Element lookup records
● ● ● ● ● ● ●
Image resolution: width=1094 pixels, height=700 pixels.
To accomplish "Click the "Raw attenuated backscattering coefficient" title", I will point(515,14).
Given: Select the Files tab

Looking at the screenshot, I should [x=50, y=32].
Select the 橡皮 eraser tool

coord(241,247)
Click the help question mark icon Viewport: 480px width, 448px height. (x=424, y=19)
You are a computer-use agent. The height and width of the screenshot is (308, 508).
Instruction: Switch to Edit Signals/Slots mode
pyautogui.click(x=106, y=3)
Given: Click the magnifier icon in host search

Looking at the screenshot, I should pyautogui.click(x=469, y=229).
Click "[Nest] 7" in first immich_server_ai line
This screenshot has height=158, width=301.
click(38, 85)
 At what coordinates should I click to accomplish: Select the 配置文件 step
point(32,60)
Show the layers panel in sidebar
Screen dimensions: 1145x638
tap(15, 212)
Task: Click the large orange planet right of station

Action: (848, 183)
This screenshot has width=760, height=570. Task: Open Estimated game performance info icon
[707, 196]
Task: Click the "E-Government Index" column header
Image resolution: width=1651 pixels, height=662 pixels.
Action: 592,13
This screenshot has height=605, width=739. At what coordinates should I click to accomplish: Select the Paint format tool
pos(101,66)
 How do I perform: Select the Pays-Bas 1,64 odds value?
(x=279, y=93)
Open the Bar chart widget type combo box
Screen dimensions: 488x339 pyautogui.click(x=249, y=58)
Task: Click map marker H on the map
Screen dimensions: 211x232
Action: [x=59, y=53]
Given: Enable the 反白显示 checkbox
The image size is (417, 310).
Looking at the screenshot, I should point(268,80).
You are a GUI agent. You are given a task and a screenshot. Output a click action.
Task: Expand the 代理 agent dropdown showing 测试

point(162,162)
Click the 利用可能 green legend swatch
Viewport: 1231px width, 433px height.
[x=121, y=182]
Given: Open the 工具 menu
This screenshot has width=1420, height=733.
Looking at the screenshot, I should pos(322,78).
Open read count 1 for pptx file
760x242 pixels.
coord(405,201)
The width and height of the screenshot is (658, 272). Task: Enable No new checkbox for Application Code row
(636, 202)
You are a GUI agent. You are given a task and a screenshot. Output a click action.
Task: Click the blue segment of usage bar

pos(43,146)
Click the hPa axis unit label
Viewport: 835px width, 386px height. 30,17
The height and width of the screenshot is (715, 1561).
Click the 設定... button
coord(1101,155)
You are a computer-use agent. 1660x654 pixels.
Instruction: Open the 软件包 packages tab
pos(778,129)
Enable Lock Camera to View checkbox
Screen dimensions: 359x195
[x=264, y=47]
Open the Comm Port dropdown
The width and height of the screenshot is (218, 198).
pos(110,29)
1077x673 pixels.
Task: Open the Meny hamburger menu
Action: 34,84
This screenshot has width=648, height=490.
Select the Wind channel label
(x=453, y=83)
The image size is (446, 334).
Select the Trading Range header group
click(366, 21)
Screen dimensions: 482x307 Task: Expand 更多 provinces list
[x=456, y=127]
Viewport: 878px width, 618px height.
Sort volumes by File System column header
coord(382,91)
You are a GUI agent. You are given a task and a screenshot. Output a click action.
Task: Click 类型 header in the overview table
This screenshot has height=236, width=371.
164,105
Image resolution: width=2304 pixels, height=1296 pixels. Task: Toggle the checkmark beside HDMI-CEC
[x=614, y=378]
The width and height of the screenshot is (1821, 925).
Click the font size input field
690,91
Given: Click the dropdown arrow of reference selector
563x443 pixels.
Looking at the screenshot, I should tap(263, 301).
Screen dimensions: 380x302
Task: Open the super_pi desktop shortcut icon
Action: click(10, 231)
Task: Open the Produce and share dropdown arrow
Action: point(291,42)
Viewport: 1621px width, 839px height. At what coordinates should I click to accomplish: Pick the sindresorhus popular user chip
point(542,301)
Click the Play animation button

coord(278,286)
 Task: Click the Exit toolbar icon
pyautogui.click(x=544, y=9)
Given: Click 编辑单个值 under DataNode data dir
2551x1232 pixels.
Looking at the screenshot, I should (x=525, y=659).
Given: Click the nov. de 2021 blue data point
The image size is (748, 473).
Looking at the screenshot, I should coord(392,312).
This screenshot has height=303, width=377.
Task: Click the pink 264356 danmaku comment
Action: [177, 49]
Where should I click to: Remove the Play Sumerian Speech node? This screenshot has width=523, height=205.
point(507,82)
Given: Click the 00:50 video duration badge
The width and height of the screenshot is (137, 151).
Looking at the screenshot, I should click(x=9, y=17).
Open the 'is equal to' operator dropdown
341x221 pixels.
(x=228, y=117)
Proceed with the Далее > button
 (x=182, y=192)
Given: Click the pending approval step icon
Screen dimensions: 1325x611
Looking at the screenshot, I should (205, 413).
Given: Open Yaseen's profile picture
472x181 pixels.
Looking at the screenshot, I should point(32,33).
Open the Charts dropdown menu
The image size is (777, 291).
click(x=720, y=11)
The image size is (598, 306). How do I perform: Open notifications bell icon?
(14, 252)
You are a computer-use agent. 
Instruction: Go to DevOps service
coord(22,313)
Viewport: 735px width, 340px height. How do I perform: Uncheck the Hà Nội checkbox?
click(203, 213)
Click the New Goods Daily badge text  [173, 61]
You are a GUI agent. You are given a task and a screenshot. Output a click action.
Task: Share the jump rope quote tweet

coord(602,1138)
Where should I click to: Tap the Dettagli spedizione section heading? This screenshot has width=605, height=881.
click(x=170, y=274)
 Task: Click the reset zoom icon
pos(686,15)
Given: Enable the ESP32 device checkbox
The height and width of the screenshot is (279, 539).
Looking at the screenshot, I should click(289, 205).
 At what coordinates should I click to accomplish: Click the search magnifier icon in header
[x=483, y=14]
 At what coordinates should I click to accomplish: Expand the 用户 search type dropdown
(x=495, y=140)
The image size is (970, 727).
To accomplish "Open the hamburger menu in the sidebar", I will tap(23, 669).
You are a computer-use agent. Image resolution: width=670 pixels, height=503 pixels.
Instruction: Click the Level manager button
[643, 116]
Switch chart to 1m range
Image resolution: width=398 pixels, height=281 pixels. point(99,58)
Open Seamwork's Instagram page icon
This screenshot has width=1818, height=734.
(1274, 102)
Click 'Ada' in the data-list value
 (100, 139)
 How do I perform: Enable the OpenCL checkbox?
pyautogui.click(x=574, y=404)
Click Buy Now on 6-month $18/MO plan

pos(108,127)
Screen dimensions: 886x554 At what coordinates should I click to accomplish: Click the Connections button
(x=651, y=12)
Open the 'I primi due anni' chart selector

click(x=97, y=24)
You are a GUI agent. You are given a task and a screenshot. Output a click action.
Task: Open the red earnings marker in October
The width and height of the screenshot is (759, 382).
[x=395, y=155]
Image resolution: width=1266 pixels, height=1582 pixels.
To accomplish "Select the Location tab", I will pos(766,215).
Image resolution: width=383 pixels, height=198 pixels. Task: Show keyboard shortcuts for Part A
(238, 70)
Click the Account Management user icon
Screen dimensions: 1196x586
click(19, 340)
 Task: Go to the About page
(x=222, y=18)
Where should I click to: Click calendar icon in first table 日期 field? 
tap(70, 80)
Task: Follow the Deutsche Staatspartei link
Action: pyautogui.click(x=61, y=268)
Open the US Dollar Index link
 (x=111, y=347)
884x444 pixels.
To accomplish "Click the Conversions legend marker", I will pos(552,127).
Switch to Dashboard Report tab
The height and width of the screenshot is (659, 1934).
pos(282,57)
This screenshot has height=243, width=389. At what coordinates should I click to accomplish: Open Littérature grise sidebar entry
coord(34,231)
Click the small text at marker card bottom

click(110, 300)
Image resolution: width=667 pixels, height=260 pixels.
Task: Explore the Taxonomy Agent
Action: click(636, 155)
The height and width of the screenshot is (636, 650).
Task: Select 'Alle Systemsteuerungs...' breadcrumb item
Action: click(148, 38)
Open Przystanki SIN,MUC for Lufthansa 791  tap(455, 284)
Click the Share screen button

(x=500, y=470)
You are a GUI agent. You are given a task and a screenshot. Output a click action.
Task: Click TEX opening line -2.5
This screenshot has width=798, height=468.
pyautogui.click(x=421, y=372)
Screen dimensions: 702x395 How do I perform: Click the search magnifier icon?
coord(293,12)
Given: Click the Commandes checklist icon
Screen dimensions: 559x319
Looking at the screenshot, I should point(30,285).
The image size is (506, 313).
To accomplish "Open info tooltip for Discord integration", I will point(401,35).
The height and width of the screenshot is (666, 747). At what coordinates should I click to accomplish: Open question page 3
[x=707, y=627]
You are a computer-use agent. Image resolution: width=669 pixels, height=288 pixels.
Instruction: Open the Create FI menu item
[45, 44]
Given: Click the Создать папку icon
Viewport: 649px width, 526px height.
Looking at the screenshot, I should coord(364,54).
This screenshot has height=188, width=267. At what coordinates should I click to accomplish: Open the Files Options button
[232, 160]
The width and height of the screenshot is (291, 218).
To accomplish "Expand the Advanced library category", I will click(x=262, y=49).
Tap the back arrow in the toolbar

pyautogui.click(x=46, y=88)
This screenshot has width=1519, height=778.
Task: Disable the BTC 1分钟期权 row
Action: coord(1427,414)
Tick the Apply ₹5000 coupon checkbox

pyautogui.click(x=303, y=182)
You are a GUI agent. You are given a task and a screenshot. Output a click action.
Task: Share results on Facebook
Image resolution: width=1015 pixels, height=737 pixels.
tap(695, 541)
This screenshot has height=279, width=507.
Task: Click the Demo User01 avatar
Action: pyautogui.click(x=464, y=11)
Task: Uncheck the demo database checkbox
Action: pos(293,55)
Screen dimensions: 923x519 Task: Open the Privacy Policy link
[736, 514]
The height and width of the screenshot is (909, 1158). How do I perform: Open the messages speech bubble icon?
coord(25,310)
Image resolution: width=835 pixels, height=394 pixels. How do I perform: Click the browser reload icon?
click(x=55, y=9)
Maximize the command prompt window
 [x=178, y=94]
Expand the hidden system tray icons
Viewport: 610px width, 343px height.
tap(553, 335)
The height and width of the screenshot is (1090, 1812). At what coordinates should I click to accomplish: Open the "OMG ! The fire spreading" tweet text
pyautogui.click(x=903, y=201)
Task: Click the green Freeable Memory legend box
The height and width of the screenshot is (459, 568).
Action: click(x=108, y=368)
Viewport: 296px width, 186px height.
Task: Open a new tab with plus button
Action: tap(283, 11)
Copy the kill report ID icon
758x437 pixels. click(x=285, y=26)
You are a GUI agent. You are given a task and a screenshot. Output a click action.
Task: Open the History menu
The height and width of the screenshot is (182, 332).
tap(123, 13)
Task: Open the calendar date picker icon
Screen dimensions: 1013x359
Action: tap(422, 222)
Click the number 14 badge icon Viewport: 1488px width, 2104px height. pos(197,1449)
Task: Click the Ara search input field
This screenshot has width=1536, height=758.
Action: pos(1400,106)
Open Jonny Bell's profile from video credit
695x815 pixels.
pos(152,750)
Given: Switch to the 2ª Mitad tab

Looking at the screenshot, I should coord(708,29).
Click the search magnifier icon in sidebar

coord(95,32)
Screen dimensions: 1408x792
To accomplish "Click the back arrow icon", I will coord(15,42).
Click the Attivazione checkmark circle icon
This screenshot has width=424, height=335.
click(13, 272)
● ● ● ● ● ● ●
» YOUR TASK
Lay out the lines of the records from the very first one through the line with "coord(241,247)" as a JSON list of strings, with one string per line and blank lines dropped.

» EXERCISE OUTPUT
[
  "Image resolution: width=1094 pixels, height=700 pixels.",
  "To accomplish \"Click the \"Raw attenuated backscattering coefficient\" title\", I will point(515,14).",
  "Given: Select the Files tab",
  "Looking at the screenshot, I should [x=50, y=32].",
  "Select the 橡皮 eraser tool",
  "coord(241,247)"
]